Since there isn't any this would be a great moment for taking first steps towards better quality of life.

2 upvotes
michael pappas
By michael pappas (Apr 2, 2012)

Technology is moving rapidly, and now 4K is the next jump. While the highest of media research is starting to explore in labs future jumps like 6k + 8K for acquisition; which will happen faster than predicted years ago. As for the FS700, Sony fights hard when it wants to stay at the top. It will be interesting to see how the competition strikes back.

Pappas
http://PAPPASARTS.WORDPRESS.COM
http://TWITTER.COM/PAPPASARTS

0 upvotes
micahmedia
By micahmedia (Apr 2, 2012)

...you need a viable output medium first. It doesn't exist yet. The highest res monitors are still only on par with the iPad 3. We've been stuck are 1080p for a while, and I don't see any signs of that changing overnight.

And what's with the link spam? If we care enough about you we'll look at your profile. Proper netiquette, please.

0 upvotes
Joesiv
By Joesiv (Apr 2, 2012)

wasn't there 8k at the last CES? ;)

1 upvote
michael pappas
By michael pappas (Apr 3, 2012)

Why shoot at 4K or higher? For the same reason we shoot medium format. Not that you can deliver that to your given audience, cause you can't. It's so you have more options to work with in the lab/post environment, as well future proofing for decades to come for those projects.

As for spam- not a single dime made on any of it. It's my signature, that's all. I don't spam.

Pappas
http://PAPPASARTS.WORDPRESS.COM
http://TWITTER.COM/PAPPASARTS

1 upvote
michael pappas
By michael pappas (Apr 3, 2012)

Yes 8K was demoed- I was at a private demo years ago of a pre-8K system. It was astonishing to say the least. When this becomes acquisition level it will be like working in the resolution of medium format/4x5, however with motion.

0 upvotes
ET2
By ET2 (Apr 3, 2012)

"wasn't there 8k at the last CES? ;)"

That was $65,000 F65. This is $8000 FS100. The difference of $57,000

1 upvote
abortabort
By abortabort (Apr 3, 2012)

Acquisition formats in all areas almost always exceed distribution formats by a long long way. It will be quite some time before 4K and above are in the majority of homes etc. However in a push for greater pixel densities in other areas this will probably come about a fair bit quicker than usual (though distro will still be way behind).
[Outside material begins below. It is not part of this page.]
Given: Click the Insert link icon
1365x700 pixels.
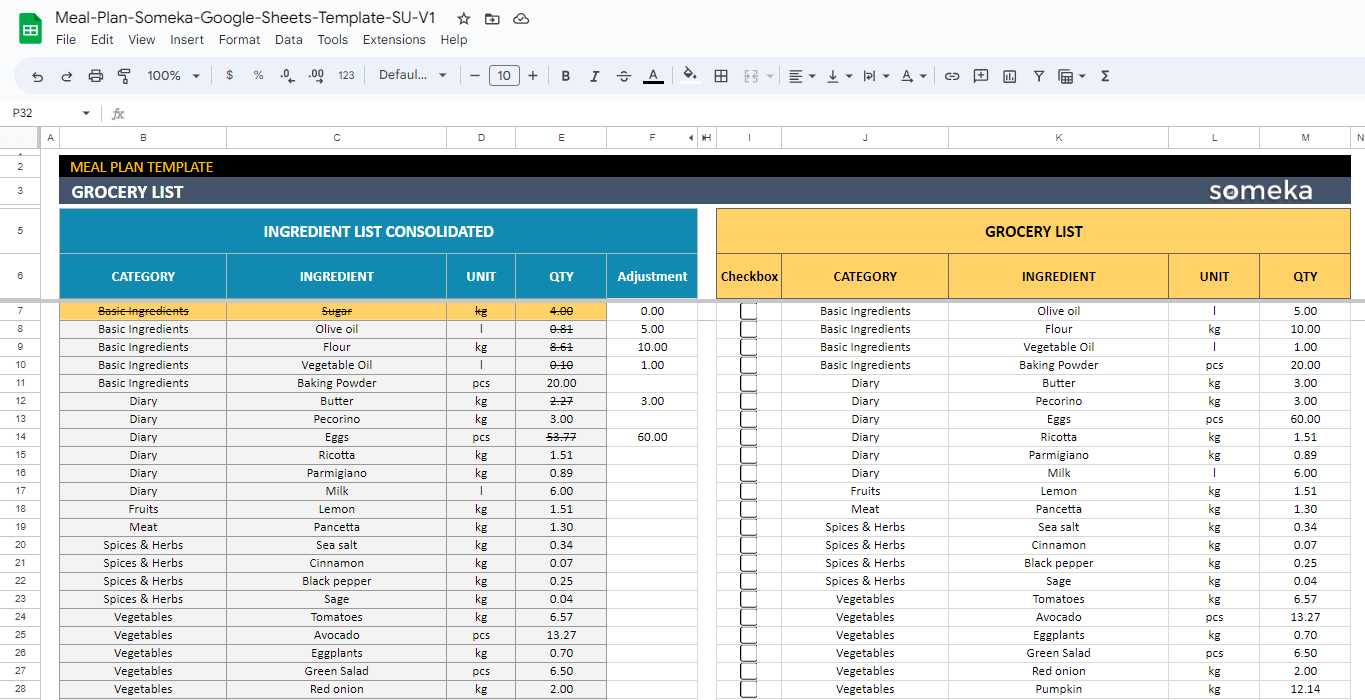Looking at the screenshot, I should [952, 76].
We have had 4K LCD monitors since 2001 at least.

0 upvotes
Francis Carver
By Francis Carver (Apr 4, 2012)

We've got them coming out of the woodworks, it seems. I knew we've had them 4K fanboys and 8K fanatix, and now -- the 6K class of troops are also invading our senses.

I guess some folks always must have something that we do not have. And for a good reason.

@ ET2: Sony F65 camera is a 4K camera with a larger photosite count sensor. Maybe one day it can shoot higher rez video than 4K, who knows. Right now, it costs over $100,000, and the memory flash card (SSD) for it costs $6,050 for a 1TB card.

People have been shooting at 4K and higher for many decades -- it's called motion picture film. You can scan it in at 4K to 8K range now, if you really need that.

0 upvotes
Frank C.
By Frank C. (Apr 2, 2012)

where's the OFF button?

2 upvotes
Mssimo
By Mssimo (Apr 2, 2012)

This camera is going to be a 4k (aka 4,000 buttons). At this time it only has 2k buttons now but they will add a keyboard later bringing the total to 4k+ buttons.

Comment edited 1 minute after posting
4 upvotes
Ben Raven
By Ben Raven (Apr 2, 2012)

Good one, Mssimo !

1 upvote
David Nall
By David Nall (Apr 2, 2012)

ROFLMAO :) very funny Max

2 upvotes
Maxfield_photo
By Maxfield_photo (Apr 2, 2012)

I don't think they included quite enough buttons, there's still some room near the tripod socket.

15 upvotes
Rubenski
By Rubenski (Apr 2, 2012)

Exactly what I need to tape uncle Arnie's birthday!